Муж махнул рукой, мол, какой скарб да только послушался старика, нашёл в печи тайник, откуда книгу достал, завёрнутую в кожу. Не глядя Бер протянул дедушке да тот не взял, сказав, что дарит нам. Мы пожали плечами, после чего суженый вывел старичка да усадил на коня. И где муж взял его? На участке других строений не было. Как же дедок живёт-то? Кто ж его кормит?
Мы с мужем шли пешком, по обе стороны коника.
Всю дорогу муж общался со старичком. Тот был очень мудр, и, как мне показалось, учителем был. А я помалкивала да внимательно слушала. Говорили о каких-то общих вещах, перескакивая с одной темы на другую: о состоянии дел в державе, арифметике, строительстве, крепостях, рвах и прочих вещах. Дедок объяснял очень хорошо, простым языком. У меня возникали вопросы, но я держала их при себе. Мужу важнее получить ответы.

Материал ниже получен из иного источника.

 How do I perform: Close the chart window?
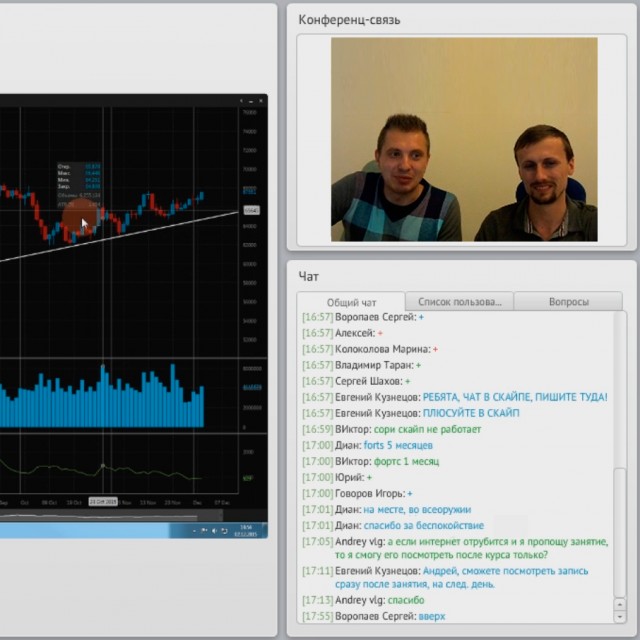point(260,101)
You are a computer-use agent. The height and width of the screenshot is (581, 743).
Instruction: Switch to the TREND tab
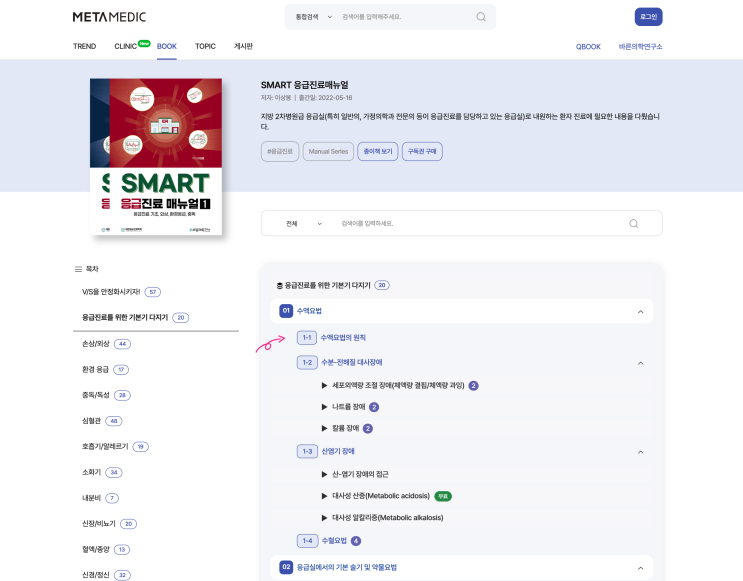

Шли мы медленно, хотя могли и быстрее. Бер растягивал дорогу, зато каким увлечённым он был. Я лишь улыбалась, глядя на старика, которому дали возможность заняться любимым делом, и мужа - хорошего ученика. Разглядывала местные околицы. Довольно неплохо живут горожане, ухожено, прибрано, даже резьбою украшены большие бревенчатые двухъярусные домишки. Улицы были широкие, укатанные, по бокам выложенные камнем, со сточными канавами, прибранные на проезжей части от опавшей листвы. По обеим сторонам дороги были посажены подрезанные снизу уже полностью голые берёзки. И только чуть поодаль начинались заборы, за которыми были избы горожан. Разница между украинами и серединой града была слишком заметна. Постепенно избы становились попроще, поменьше да пониже. Дорога была поухабистей да деревья уже были неухоженными, неприбранными. Люди не сорили, стараясь беречь природу, но и не очищали дорогу от листьев. Хворосту, правда, не было, значит, всё же следят, скорее всего дети. Значит, на пользу вливание нашей деревеньки в град, ведь раньше попроще было.